PARIS: Britain’s foreign spy chief accused Russia on Friday of waging a “staggeringly reckless campaign” of sabotage in Europe while also stepping up its nuclear sabre-rattling to scare other countries off from backing Ukraine.
Richard Moore, head of Britain’s Secret Intelligence Service known as MI6, said that any softening in support for Ukraine against Russia’s 2022 full-scale invasion would embolden Russian President Vladimir Putin and his allies.
In what appeared a message to incoming US President Donald Trump’s administration and some European allies that have questioned continued support for Ukraine in the grinding war, Moore argued that Europe and its transatlantic partners must hold firm in the face of what he said was growing aggression.
“We have recently uncovered a staggeringly reckless campaign of Russian sabotage in Europe, even as Putin and his acolytes resort to nuclear sabre-rattling to sow fear about the consequences of aiding Ukraine,” he said in a speech in Paris.
“The cost of supporting Ukraine is well known but the cost of not doing so would be infinitely higher. If Putin succeeds China would weigh the implications, North Korea would be emboldened and Iran would become still more dangerous.”
In September, Moore said Russia’s intelligence services had gone “a bit feral” in the latest warning by NATO and other Western spy chiefs about what they call hostile Russian actions, ranging from repeated cyberattacks to Moscow-linked arson.

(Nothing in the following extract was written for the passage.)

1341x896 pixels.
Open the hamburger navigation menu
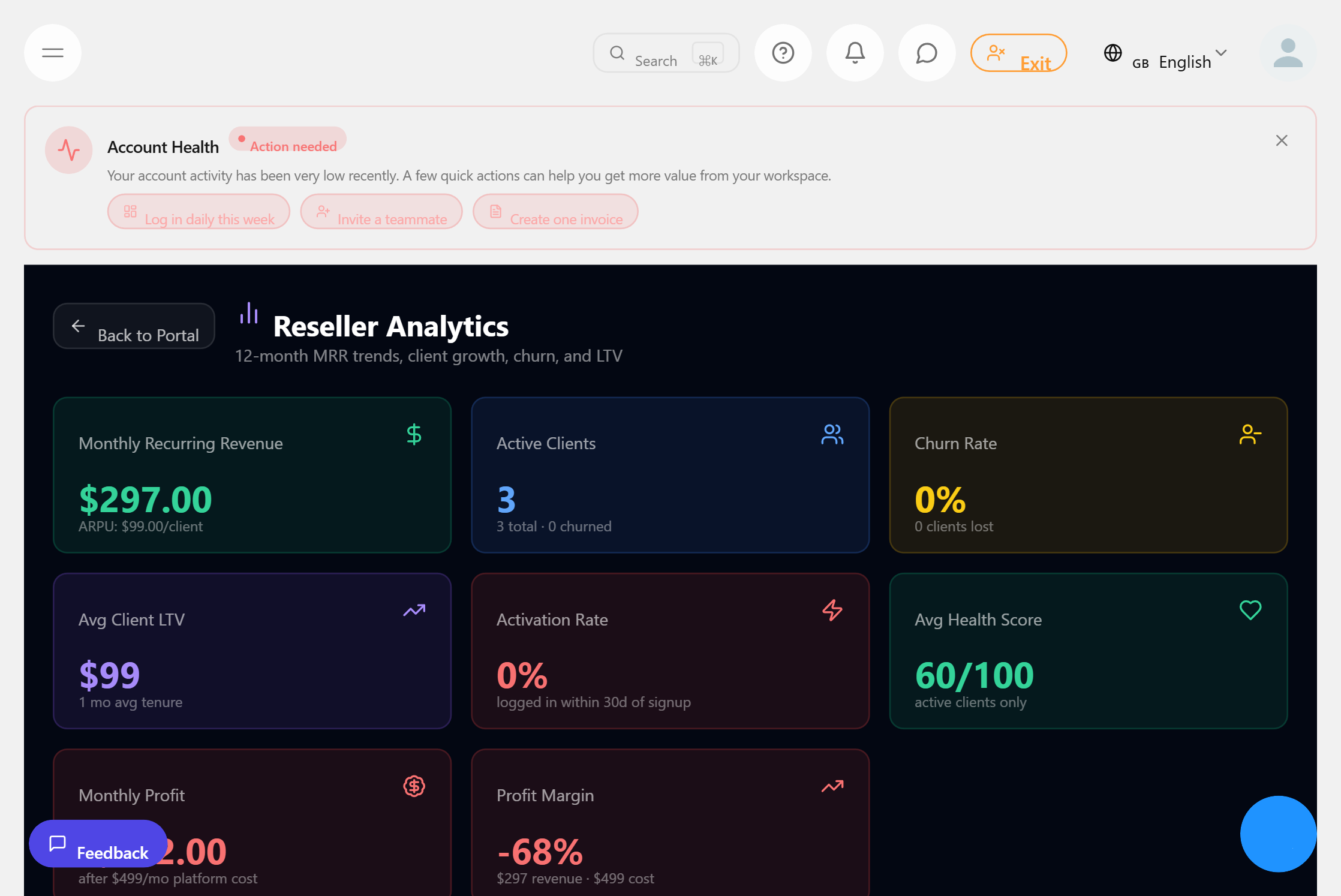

Moscow has denied responsibility for all such incidents. The Russian embassy in London did not immediately respond to a Reuters request for comment on Moore’s remarks.
Last month the UK’s domestic spy chief said Russia’s GRU military intelligence service was seeking to cause “mayhem.” Sources familiar with US intelligence have told Reuters Moscow is likely to step up its campaign against European targets to increase pressure on the West over its support for Kyiv.

LOOKING FORWARD TO TRUMP
Much of Moore’s speech was focused on the importance of Western solidarity, saying the collective strength of Britain’s allies would outmatch Putin who, he said, was becoming increasingly in hock to China, North Korea and Iran.
Trump, who has vowed to quickly end the war in Ukraine, without saying how, and other Republicans in the US have expressed reservations about Washington’s strong strategic support and heavy weapons supplies for Kyiv.
“If Putin is allowed to succeed in reducing Ukraine to a vassal state he will not stop there. Our security — British, French, European and transatlantic — will be jeopardized,” Moore said.
In general terms, Moore said the world was in its most dangerous state in his 37 years working in the intelligence world, with Daesh on the rise again, Iran’s nuclear ambitions a continued threat, and the radicalising impact of the Oct. 7, 2023 Hamas attacks on Israel not yet fully known.
Nicolas Lerner, head of France’s foreign spy agency DGSE, said French and UK intelligence were working closely together “to face what is undoubtedly one of the threats — if not the threat — in my opinion, the possible atomic proliferation in Iran.” Iran has repeatedly denied seeking nuclear weapons.